_Text shown_:

****************************************

Friday, December 4, 2009
Everyone seems to be thinking about color these days. Like everybody else in the clay world, I'm doing some of the exercises in Polymer Clay Color Inspirations by Haunani and Maggio, but in addition, I decided to mix up some colors from the recipes I've collected through my subscription to Cindy Lietz's Polymer Clay Tutor service. Each week she sends out three recipes, two for people who get her free weekly newsletter (To receive this newsletter automatically by email each week, you can fill out the opt-in form at: http://www.beadsandbeading.com ) plus another one for paid members of her Bead Making Video Library. I made 66 color chips, wrote the recipes on the back and put holes in the corner so I can keep them on a wire. I like having individual chips so I can move them around and see how different colors work with each other. Some of these are yummy and I can't wait to use them in a project.
In addition to the color recipes, Video Library members get a new video each week showing a clay technique or a project. This week the video shows how to make extruded flower canes. At only $3.32 per month, it's hard to pass up this great service.
Tuesday, June 2, 2009
Monday, June 1, 2009
The infamous Daniels 12, my best friends in the whole world, got together again, this time in Niagara Falls. We were all freshmen together in a small dorm called Daniels Hall and after seeing each other every 5 years at reunions, we decided to start having our own private reunions. It has become sort of a tradition to exchange small gift items, so last time I gave everybody Altoid tins covered in clay. This time I decided to give everyone a picture frame - covered in clay, of course. I bought unfinished wooden frames at Michaels, baked them, sanded off any resin that oozed out, coated them with Modge Podge, and then added clay. This was a technique I learned from Gaby Orbach at Morrisburg. For most of them I used Bev Larose's texture sheets (which I think will be available soon through Shades of Clay) either covering the clay with PearlEx powder and then running it through the pasta machine with the texture sheet, or texturing the clay and then adding pigment. (Click on photos for larger views.)
Even the ones made with plain gold or silver clay looked nice. Then I got playful - this is my first try at the extruding technique. Kewl.
Thursday, May 7, 2009
Georgia Ferrell, aka Iggy, treated us to Fanciful Fabric and Other Stuff.
Georgia encouraged us to play with liquid clay and a variety of materials including yarns, thin fabrics, ribbons, sparkles and, essentially, anything we can think of.
Wendy Orlowski made a New Year's resolution to use up some of her stash before buying anything new, and as a result, came up with a class called Resolution Steampunk. We were told to raid our tool boxes and garages and to take apart obsolete items in order to find parts appropriate to the Steampunk trend. The results were spectacular.

****************************************

_Data segment_:
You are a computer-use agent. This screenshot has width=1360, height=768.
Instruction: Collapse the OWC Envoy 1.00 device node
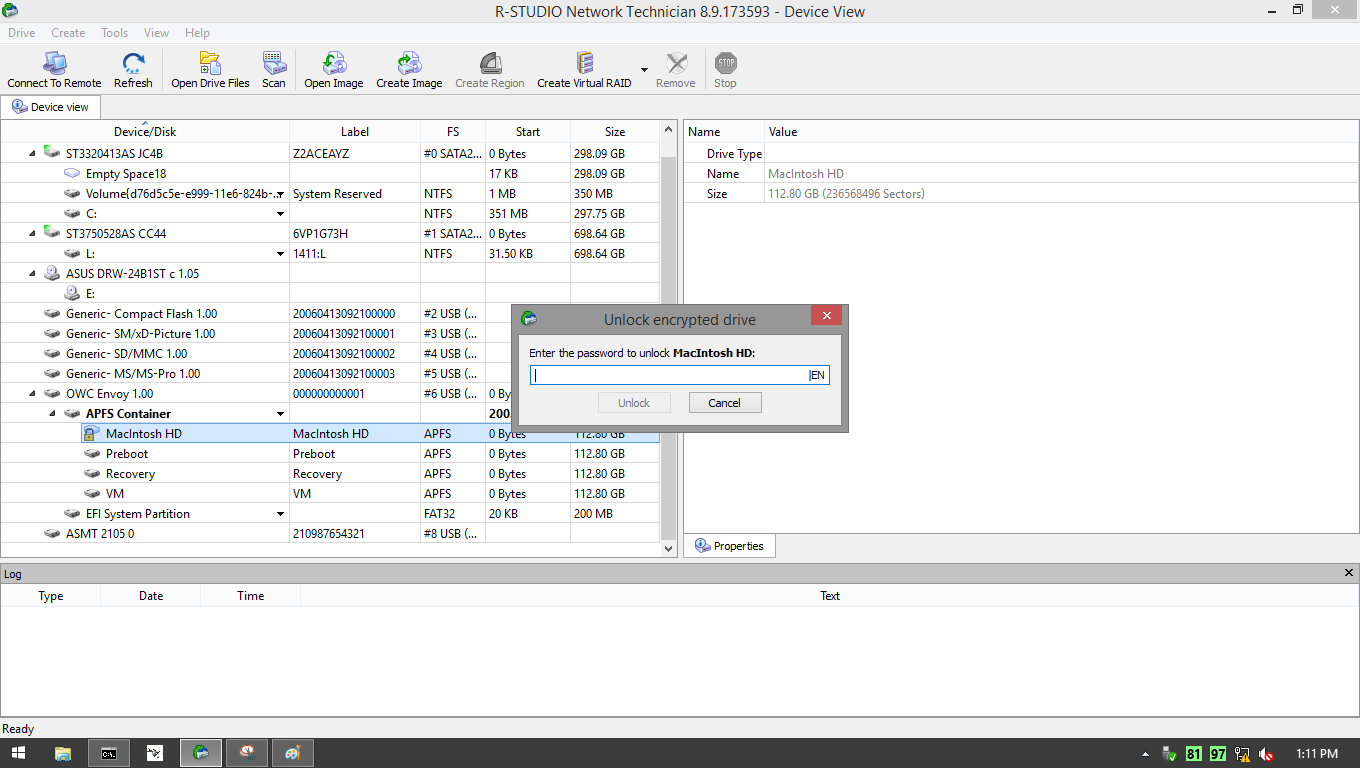pos(32,393)
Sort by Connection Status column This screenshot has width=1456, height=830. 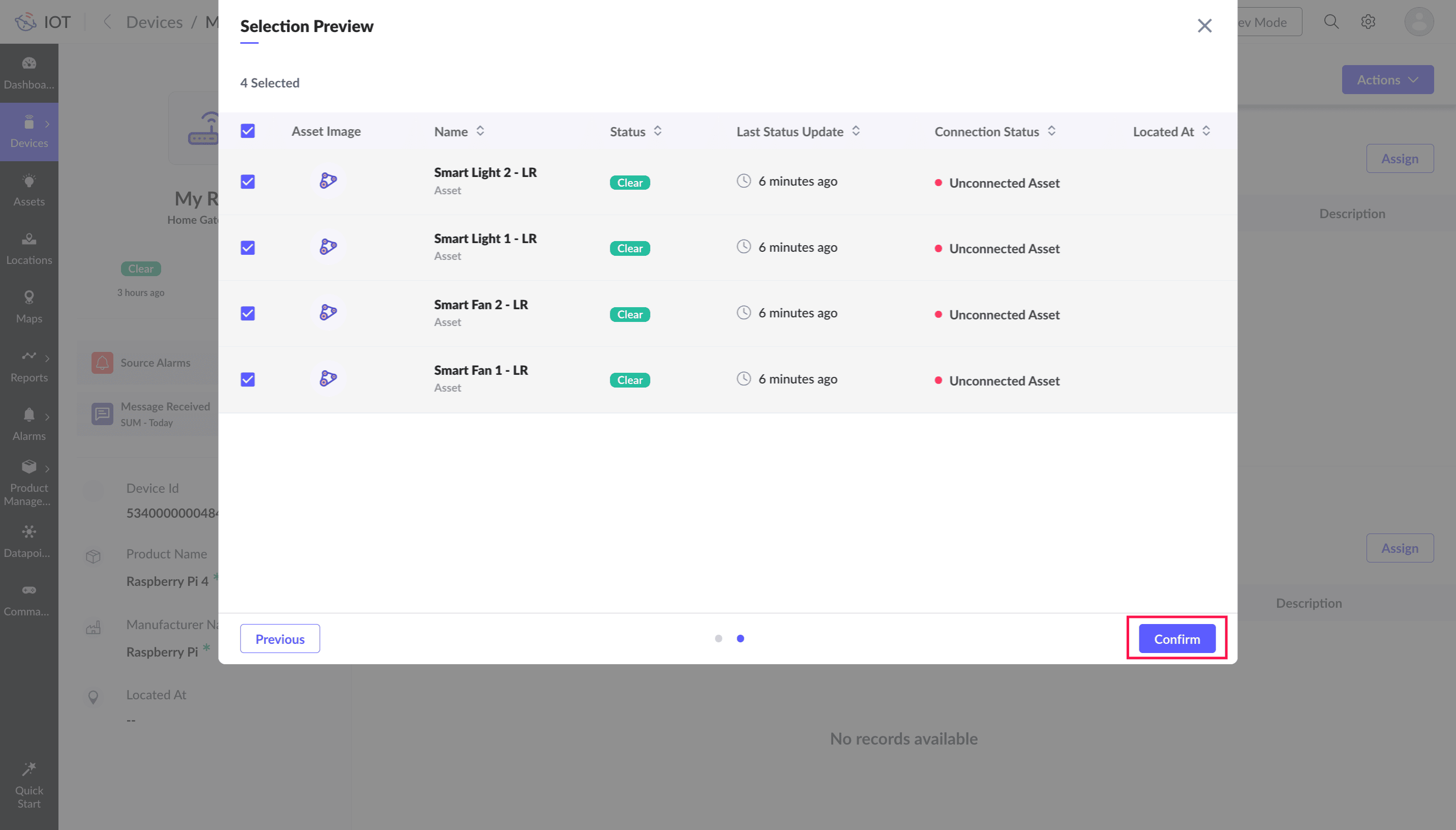click(1051, 131)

****************************************

_Exercise prompt_:
Extend the polymer clay blog past its final sentence. The listing is not required for this work.

_Answer to this problem_:
In addition to workshops, there were a variety of swaps. Everyone was encouraged to clean out their studios and bring unwanted items for the "Table of Junque." It looked like Filene's Basement as we elbowed each other aside to find the good stuff. We also swapped canes and beads.
The queen of miniatures, Jacey Culham, showed us how to create a picnic of miniature hamburgers, hot dogs, fries and donuts. Yum. Then there is poutine - yuck - the Canadian dish consisting of fries, cheese curds and gravy.
Last year's mystery project was so much fun that we did it again. On the first day we were each given a small square of paper with a fragment of a photo on it. Our job was to duplicate the image in clay, matching colors and size. Then on Saturday night, we each stuck our square onto a larger canvas.
Margi Laurin supervised the project.
And we produced this masterpiece.
Wednesday, May 6, 2009
Once again I was lucky enough to attend "Morrisburg", the clay retreat held in Morrisburg, Ontario for members of the Quebec and Ontario clay guilds. Kudos to Margi Laurin and Violette Laporte for another well-organized, well-run, and FUN event. That's Vio having fun on the right.
As usual the workroom was a hubbub of creativity.
Gaby Orbach got us started with a workshop on interesting surface techniques including a silkscreen effect that doesn't use a silkscreen. We used the results to cover wooden picture frames or to make jewelry (jewellery for Brits and Canadians).
Next Sandy Willis showed us how to have fun with flakes, although at first we weren't sure if she was referring to us or the stuff from Grummer. It turns out we colored little iridescent flakes and used them to make sparkly surfaces which could be used in many applications.
Finally, Violette Laporte showed us how to create lovely books using covers made of clay. We tore or cut paper and then bound everything together using a needle and thread in a technique called Coptic stitching.
More on Day 2 tomorrow........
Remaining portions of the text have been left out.